Selon les données publiées ce jeudi par The Lancet, les jeunes enfants sont les plus à risque d’être emportés par une infection résistante aux antibiotiques : selon une étude réalisée dans onze pays entre 2018 et 2020, 18 % des nouveau-nés atteints de septicémie décèdent malgré les traitements antibiotiques. Les personnes âgées et les patients immunodéprimés sont également particulièrement à risque.

« La résistance aux antimicrobiens est en augmentation, accélérée par l’utilisation inappropriée d’antibiotiques pendant la pandémie de Covid, menaçant l’épine dorsale de la médecine moderne » commente le Pr Iruna Okeke, infectiologue nigérian et l’un des auteurs de cette série d’articles publiés par The Lancet. Le taux de bactéries résistantes aux antibiotiques de troisième génération pourrait ainsi être multiplié par plus de deux entre 2005 et 2035 dans les pays les plus riches de la planète.

Vers une ère post-antibiotique ?

Selon The Lancet, environ 60 % des décès dus à ces infections résistantes aux traitements pourraient être évités par des mesures de prévention relativement simples : l’amélioration de l’hygiène et de la stérilisation dans les établissements de santé, l’accès universel à l’eau potable et la vaccination contre les pneumocoques et la méningite pourraient ainsi sauver la vie de plus de 750 000 personnes par an dans le monde, majoritairement des enfants. Aussi, la revue médicale britannique appelle la communauté scientifique internationale à se fixer trois objectifs d’ici 2030 : réduire de 10 % la mortalité liée aux bactéries résistantes, de 20 % l’utilisation d’antibiotiques chez les humains et de 30 % celle chez les animaux. 

Outre la prévention et la réduction de l’utilisation d’antibiotiques, la lutte contre l’antibiorésistance passe également par le développement de nouveaux antibiotiques plus puissants. Un développement malheureusement freiné par les lois du marché. L’antibiorésistance concerne essentiellement, pour le moment, des pays en voie de développement et les traitements nouvellement développés doivent, par définition, n’être utilisés qu’avec parcimonie pour éviter le développement d’antibiorésistance. Le marché est donc considéré comme peu solvable et la plupart des firmes pharmaceutiques s’en désintéresse.

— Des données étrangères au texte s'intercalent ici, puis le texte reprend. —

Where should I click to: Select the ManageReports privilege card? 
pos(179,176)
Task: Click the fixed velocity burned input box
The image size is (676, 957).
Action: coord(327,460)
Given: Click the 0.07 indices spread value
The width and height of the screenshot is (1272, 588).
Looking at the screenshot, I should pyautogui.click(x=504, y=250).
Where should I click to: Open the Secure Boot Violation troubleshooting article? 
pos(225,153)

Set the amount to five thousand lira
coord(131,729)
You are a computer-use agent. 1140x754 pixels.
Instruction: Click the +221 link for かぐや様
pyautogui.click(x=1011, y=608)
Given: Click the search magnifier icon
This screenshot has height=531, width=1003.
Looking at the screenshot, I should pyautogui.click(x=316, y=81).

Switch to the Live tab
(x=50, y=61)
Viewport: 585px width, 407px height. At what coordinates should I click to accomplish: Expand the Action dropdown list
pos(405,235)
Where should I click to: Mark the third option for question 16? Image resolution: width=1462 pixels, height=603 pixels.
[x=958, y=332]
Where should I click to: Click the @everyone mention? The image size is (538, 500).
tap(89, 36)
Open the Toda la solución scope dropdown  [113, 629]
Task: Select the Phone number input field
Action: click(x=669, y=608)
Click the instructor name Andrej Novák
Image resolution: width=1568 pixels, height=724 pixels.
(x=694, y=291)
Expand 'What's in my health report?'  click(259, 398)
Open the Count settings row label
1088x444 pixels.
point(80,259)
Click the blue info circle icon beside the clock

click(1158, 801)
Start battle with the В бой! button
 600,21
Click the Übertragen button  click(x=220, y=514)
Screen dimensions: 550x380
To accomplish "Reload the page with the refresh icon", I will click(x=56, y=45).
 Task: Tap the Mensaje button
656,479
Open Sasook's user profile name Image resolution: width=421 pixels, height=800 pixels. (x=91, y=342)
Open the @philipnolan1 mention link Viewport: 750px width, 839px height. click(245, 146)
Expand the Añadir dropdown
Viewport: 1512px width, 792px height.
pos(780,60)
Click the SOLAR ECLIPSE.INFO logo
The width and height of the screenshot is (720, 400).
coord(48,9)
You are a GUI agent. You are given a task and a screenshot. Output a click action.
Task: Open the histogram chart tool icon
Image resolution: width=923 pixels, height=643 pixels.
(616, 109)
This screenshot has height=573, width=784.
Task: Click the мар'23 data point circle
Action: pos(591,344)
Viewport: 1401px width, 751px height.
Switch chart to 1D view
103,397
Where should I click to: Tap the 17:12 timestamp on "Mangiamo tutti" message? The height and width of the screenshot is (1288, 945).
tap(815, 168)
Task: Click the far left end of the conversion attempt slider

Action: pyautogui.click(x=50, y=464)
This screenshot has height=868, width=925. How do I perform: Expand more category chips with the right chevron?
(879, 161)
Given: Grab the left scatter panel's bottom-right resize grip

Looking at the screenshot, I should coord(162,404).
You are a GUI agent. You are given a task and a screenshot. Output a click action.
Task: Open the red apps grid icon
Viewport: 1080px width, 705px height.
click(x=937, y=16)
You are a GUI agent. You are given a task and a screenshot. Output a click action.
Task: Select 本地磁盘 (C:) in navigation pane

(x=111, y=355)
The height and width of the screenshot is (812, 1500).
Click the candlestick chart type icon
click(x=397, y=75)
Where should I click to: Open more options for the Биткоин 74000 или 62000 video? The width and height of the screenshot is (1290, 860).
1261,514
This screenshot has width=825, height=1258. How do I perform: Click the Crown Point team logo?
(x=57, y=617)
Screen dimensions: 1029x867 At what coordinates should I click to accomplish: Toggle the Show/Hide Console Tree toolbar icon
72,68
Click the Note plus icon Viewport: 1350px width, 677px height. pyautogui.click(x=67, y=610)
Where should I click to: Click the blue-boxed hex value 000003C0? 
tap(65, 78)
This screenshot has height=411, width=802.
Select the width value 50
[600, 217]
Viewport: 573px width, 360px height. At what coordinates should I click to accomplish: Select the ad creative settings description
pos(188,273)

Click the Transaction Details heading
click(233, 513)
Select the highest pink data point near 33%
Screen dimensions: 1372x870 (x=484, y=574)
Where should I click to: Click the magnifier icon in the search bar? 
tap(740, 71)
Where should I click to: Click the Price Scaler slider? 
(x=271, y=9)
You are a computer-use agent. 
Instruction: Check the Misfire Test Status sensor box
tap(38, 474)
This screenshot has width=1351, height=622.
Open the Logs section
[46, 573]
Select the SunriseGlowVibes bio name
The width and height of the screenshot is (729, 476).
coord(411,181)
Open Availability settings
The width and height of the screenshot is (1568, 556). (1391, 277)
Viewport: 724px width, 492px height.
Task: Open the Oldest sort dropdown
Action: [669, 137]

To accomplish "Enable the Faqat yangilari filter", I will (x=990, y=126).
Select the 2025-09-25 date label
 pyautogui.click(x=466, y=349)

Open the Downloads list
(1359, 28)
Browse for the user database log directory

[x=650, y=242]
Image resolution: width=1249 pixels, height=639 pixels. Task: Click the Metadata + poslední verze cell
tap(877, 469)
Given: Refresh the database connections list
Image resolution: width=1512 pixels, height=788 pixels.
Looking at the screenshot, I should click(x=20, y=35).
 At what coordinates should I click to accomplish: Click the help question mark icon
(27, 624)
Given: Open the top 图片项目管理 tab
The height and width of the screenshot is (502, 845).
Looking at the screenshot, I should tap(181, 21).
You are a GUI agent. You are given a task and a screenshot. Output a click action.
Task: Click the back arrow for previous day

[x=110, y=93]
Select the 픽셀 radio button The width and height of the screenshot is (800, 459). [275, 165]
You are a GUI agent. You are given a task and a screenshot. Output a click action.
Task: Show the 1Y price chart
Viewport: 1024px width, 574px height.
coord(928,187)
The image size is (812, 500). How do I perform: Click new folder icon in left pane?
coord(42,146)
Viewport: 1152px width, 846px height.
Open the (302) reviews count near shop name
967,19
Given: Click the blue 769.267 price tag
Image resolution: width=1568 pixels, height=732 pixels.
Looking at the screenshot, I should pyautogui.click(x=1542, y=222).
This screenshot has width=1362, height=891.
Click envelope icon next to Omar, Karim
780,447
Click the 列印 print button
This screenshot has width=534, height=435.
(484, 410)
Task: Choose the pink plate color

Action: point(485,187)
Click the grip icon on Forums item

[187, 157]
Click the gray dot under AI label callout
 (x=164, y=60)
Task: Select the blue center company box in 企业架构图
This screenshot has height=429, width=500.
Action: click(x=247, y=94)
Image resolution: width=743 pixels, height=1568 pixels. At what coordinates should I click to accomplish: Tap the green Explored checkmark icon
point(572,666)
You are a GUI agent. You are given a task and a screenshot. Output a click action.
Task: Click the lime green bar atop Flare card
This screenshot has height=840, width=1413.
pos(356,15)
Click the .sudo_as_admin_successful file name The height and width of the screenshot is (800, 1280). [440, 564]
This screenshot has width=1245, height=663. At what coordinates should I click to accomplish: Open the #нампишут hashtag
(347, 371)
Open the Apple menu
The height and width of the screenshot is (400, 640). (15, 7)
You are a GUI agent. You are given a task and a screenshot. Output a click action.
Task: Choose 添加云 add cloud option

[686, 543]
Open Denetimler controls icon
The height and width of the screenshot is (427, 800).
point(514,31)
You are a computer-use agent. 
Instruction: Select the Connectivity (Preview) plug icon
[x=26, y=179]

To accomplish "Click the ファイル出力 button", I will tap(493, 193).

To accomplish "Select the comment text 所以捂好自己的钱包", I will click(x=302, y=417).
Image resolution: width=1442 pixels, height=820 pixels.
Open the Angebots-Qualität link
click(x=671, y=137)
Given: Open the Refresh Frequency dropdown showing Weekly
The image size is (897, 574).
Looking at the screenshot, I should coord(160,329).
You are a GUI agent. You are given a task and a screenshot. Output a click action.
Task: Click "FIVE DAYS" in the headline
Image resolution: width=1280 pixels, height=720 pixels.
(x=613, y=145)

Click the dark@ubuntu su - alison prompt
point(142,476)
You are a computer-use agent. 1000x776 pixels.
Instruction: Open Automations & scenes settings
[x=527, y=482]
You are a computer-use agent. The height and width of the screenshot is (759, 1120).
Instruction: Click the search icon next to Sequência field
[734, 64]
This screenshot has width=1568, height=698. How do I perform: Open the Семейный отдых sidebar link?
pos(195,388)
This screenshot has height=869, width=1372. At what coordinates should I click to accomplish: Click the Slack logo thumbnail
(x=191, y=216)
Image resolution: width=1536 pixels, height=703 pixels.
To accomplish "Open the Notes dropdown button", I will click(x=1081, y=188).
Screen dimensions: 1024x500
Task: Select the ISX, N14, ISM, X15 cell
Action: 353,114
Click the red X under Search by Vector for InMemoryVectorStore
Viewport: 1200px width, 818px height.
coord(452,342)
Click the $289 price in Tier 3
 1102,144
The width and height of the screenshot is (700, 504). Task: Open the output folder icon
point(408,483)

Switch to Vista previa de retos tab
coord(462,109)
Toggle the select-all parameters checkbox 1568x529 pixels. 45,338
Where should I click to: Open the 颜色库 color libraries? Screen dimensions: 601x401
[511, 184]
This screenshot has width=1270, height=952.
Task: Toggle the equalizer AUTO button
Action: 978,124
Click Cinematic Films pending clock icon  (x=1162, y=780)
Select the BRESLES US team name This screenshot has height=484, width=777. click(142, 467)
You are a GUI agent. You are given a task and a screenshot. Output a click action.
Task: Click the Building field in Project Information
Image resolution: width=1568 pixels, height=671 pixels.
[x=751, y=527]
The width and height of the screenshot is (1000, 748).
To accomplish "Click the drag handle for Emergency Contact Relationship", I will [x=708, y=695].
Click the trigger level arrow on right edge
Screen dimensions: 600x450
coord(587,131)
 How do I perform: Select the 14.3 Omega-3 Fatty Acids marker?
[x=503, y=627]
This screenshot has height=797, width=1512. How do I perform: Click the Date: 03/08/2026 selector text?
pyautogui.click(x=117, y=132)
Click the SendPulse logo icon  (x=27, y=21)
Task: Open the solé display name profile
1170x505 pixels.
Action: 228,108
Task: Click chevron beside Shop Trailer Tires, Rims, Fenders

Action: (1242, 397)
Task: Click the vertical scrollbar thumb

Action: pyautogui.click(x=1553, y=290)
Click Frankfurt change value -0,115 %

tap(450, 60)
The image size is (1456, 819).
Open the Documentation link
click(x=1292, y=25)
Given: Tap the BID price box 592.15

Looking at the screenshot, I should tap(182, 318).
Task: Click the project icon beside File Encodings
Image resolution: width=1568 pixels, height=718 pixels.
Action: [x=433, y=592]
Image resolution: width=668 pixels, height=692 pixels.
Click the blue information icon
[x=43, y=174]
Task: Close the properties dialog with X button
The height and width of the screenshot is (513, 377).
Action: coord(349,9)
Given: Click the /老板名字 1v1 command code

Les perspectives sont plutôt sombres. Selon les prédictions les plus alarmistes, les infections résistantes aux antibiotiques pourraient causer la mort de 10 millions de personnes par an d’ici 2050, les maladies infectieuses redevenant ainsi la première cause de mortalité dans le monde. Déjà en 2019, le Pr Pierre-Marie Girard, chef du service d’infectiologie à l’hôpital Saint-Antoine, estimait possible l’avènement d’une ère post-antibiotique. « C’est comme avec le réchauffement climatique : si rien ne bouge, il manque juste la date de la catastrophe ».